That’s what’s needed — fast less than medium lift.

V-22s were “sent” to Haiti, where they were diverted to Gitmo to keep them out of the way. The Amphibs were busy helicoptering stuff ashore, and didn’t want huge broke down Osprey’s fouling the deck while insisting it is too dangerous for them to carry more than one pallet. V-22 downwash too heavy too. So they flew like airplanes from Gitmo to the PoP airport a few times, until one broke down there for a few days. Meanwhile, helos did the helo thing, like the CH-46Es just did in Pakistan. So the V-22s might do some show PR flights to carry a few VIPs or some stuff to an airport, but they won’t do disaster relief loads.

The MV-22’s are flying combat missions and are taking hostle fire in Afghanistan.

What more do you want Chuck?

22’s are the future. Get over it Phrogs.

The Paki Government is justifiably paranoid about an increased US presence even in a relief effort due to the duplicitous nature of some of their leaders in the flood affected areas. Even in the midst of one of the greatest disasters their nation has ever known, the Paki leadership has a lot of internal issues with its own security to deal with and its no surprise that they are being cautious about accepted US aid.

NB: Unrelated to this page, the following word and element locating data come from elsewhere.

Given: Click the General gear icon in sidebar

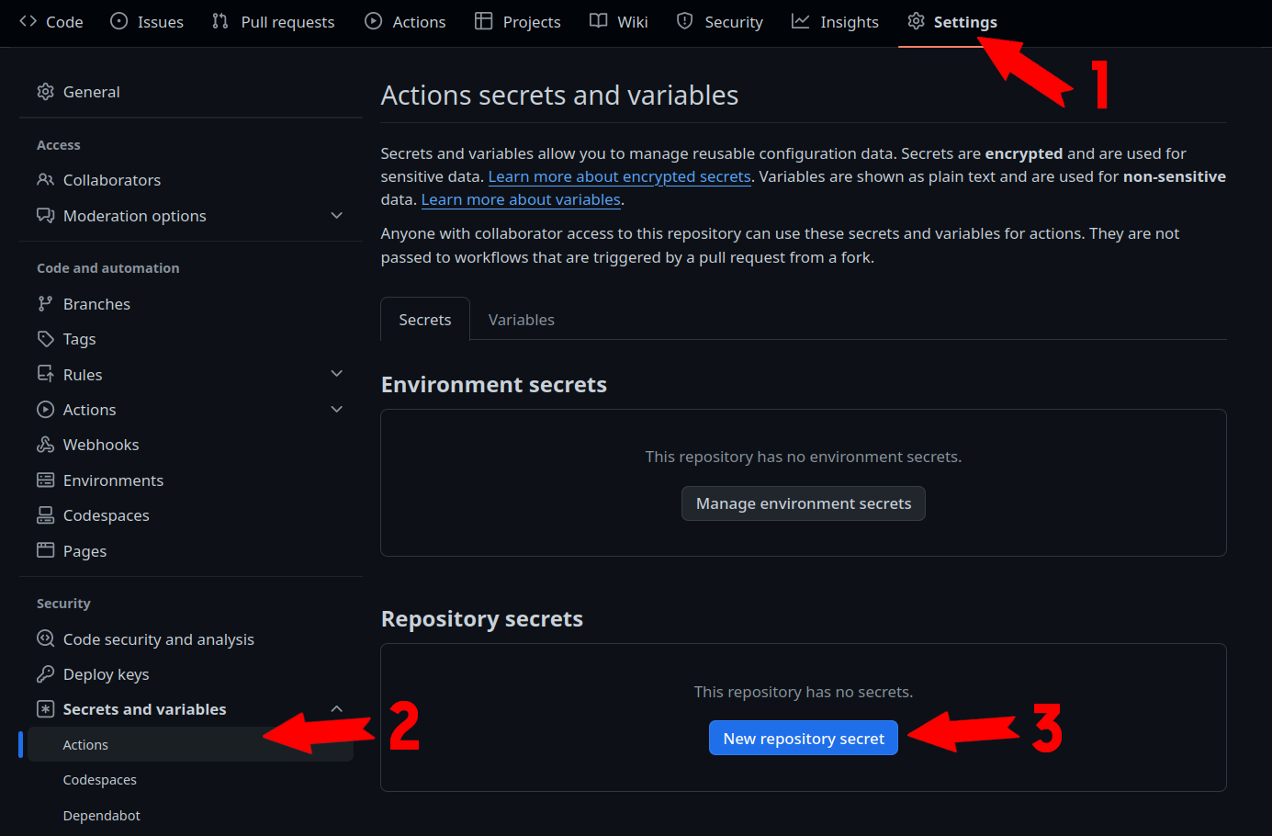Looking at the screenshot, I should tap(45, 92).
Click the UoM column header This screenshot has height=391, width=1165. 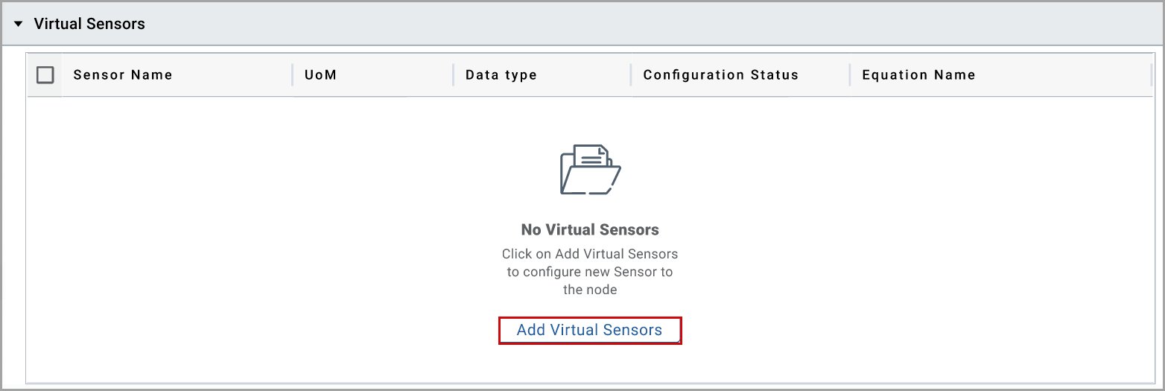pyautogui.click(x=320, y=74)
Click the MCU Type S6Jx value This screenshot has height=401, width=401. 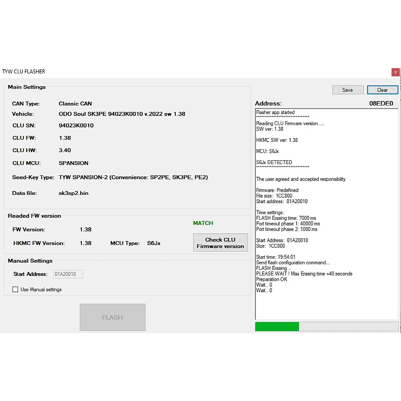tap(154, 243)
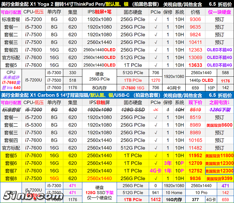Click the 16G内存 cell in bottom row
234x203 pixels.
coord(174,200)
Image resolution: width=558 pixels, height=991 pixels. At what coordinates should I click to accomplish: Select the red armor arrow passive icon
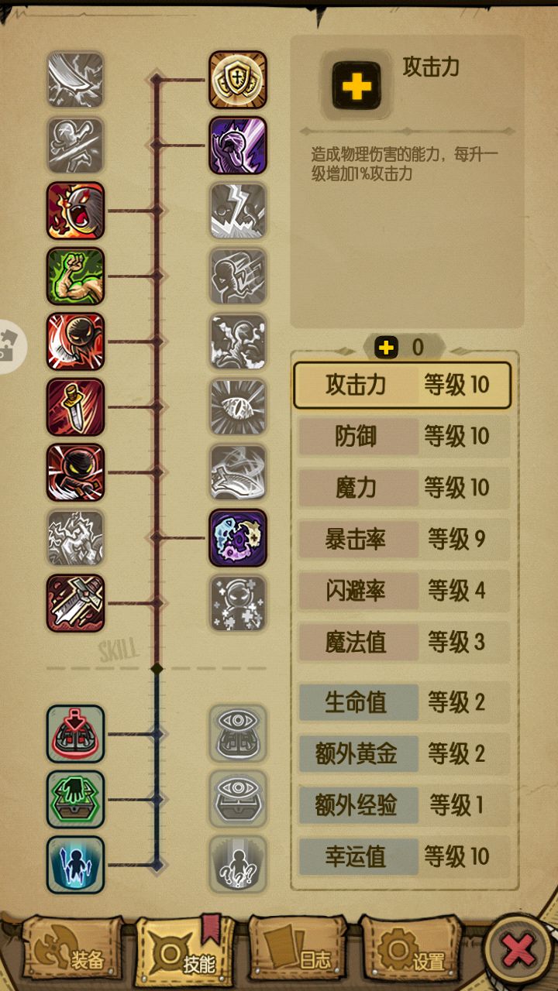[x=75, y=733]
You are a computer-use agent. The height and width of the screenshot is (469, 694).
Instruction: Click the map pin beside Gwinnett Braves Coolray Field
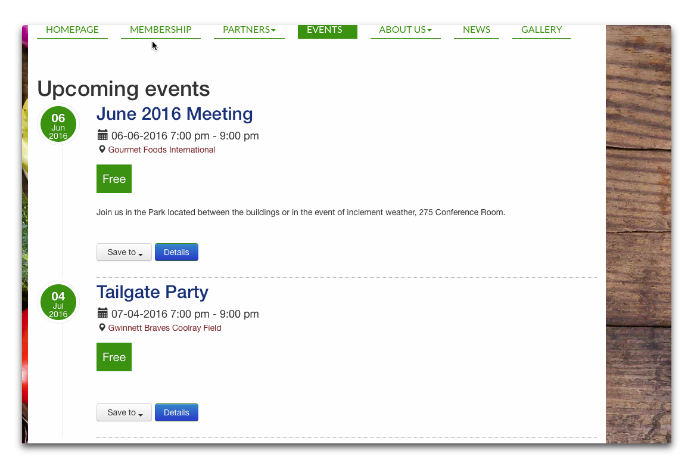[102, 328]
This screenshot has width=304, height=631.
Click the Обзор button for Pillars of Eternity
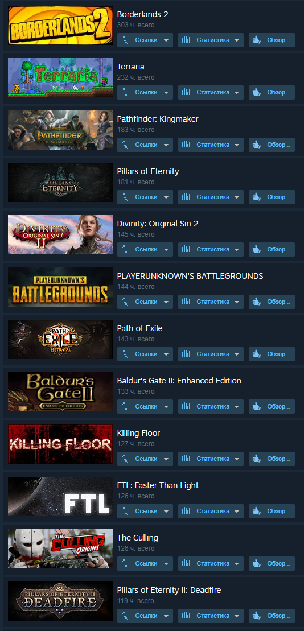pos(272,197)
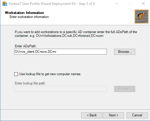Screen dimensions: 150x121
Task: Click inside the Enter ADsPath text field
Action: 61,52
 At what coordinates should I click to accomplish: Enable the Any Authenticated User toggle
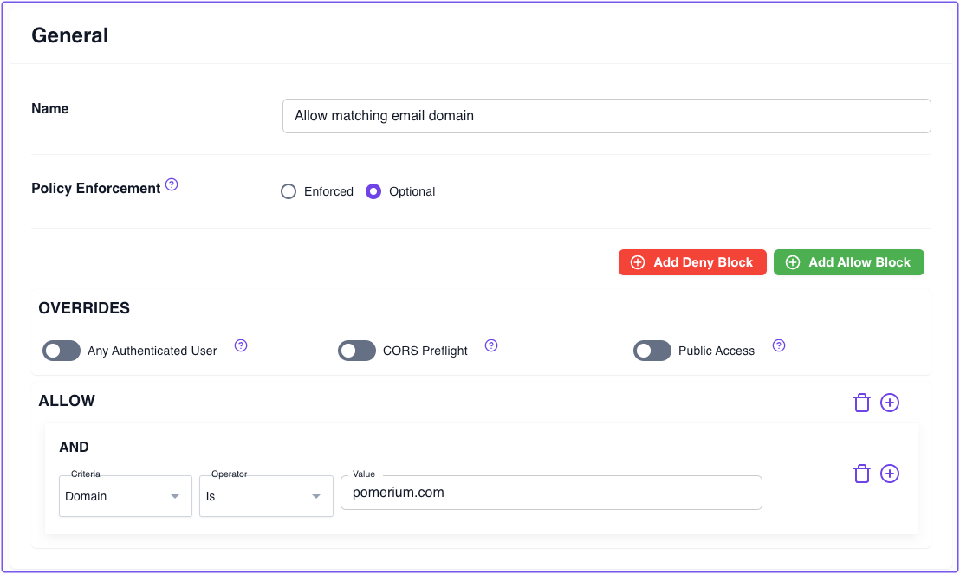61,351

Outside of the Pakistani leadership, the people love the help they are getting. Win the hearts and minds of the people, you will stand to win the war (whatever war you are fighting at the time). To keep control of the people, it has to appear to outsiders that their leadership is wary of our increased involvement. Thus, the iron fist continues to rule the environment of progress and help.

If we’re out to win hearts and minds, this is a really, really important opportunity to have a strong and visible presence.

I hope we escalate our humanitarian presence in Pakistan. It’s the right thing to do for several reasons.

Something that can carry a decent load of canned food to refugees with no homes would be good. the Osprey may be great for zipping lightly loaded combat groups around and inserting raiding groups, but it can’t carry high volumes of heavy and bulky emergency relief goods. Horses for courses.

As an anology, the MV-22 is a fast cavalry horse, emergency relief needs a loaded bullock cart.

…for a fraction of the $BILLIONS$ wasted on the prima donna MV-22, we coulda’ had next generation AV8B’s, & CH-46’s…Wait until the Pakis start dropping Ospreys like migrating mallards…I hope I’m wrong about that!…Having 1,000 CH-46R’s makes more sense to me, than 100 MV-22’s…

Considering that the “next generation AV-8B” is the JSF at $100 million +, I don’t think your math is working out. Do you really think you can buy ANY modern military helo for $6 million?

And that’s just the helo itself… excluding the various avionic systems, weapon systems, and other branch/mission-specific systems.

And 1000 CH-46Rs require 10x the number of pilots at well over §100k per year not counting the cost of training and proficiency flying. Add in the 5-10x as many ground crew and you are talking real money. Additionally, the Osprey is much better flying over mountains (as opposed to flying in the mountains) since it can fly in airplane mode.